Varnum has assembled a core team of four attorneys, three assistants and two paralegals who have made the Rockford litigation their primary duties. When certain matters such as motion practice or discovery responses have to be performed, the core team taps up to an additional eight attorneys in the firm.
Varnum’s litigation is winding its way through the Michigan court system rather than federal court in the hopes that the lawsuits will be resolved quicker and that certain bellwether cases can be used to represent a category or class of plaintiffs. Four cases are scheduled to go to trial in March next year.
“The hope is that in two, three or four years, these bellwether cases will be combined so that people will be in categories for mediation,“ Albarran said.
He jokes that “I can say I’ve been working on this case my entire career” because he participated in a summer associate program with Varnum in 2016, then was assigned to the case when he joined the firm in 2017 after graduating from Notre Dame Law School.
‘Still being sorted’
In addition to learning the practice of law from lead partners at Varnum such as Aaron Phelps, Albarran said the practical experience of dealing with environmental consultants, government agencies such as the MDEQ, and particularly the clients themselves has been invaluable.

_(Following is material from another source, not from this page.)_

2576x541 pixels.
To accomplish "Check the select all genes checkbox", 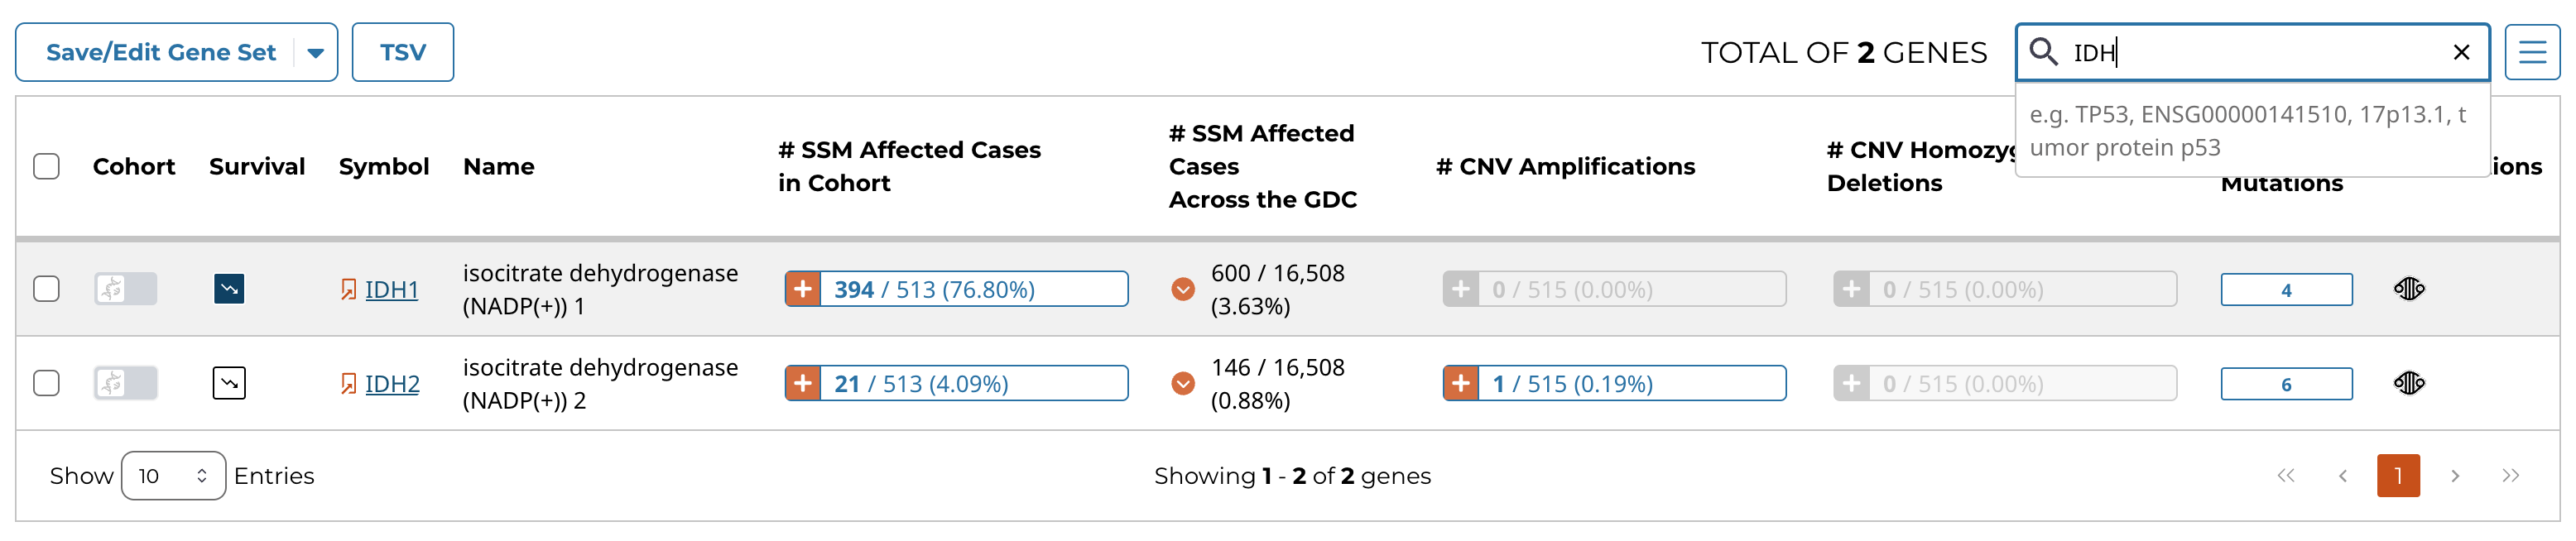I will click(x=47, y=166).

“It’s an area of the law that’s exploding across the country,” Albarran said. “Some firms may have some experience in chemical pollution and toxic torts, but with respect to PFAS, it’s kind of an emerging practice group.”
Varnum successfully used the power of social media to both inform the public on the rapidly evolving developments of PFAS news in the Rockford area and help raise the profile of the firm as a legitimate source of credible information.
“We were getting information from document requests and from the government, and we felt there wasn’t a lot of information that was being presented to the public,” he said. “To share the information with everybody, we created a Facebook group called Varnum PFAS Contamination Updates. We grew from zero members to about 3,000 members” after it was launched in October 2017.
“I think that was pretty key in getting people to know us,” Albarran said.
Executives at companies involved with charting a course in how to respond to the PFAS contamination said there are too many undefined issues to make accurate predictions about the business opportunities to be had in addressing the problem, particularly since it’s unclear which PFAS compounds will be regulated and at which concentrations.
“We are engineers, we solve problems,” said Rice of Fleis & VandenBrink Engineering. “Can PFAS be removed in very low concentrations, absolutely. Can it practically be solved, that’s a different question.
“How much effort will it take for an industry or a community to get down to that level? Those are some of the things that are still being sorted out.”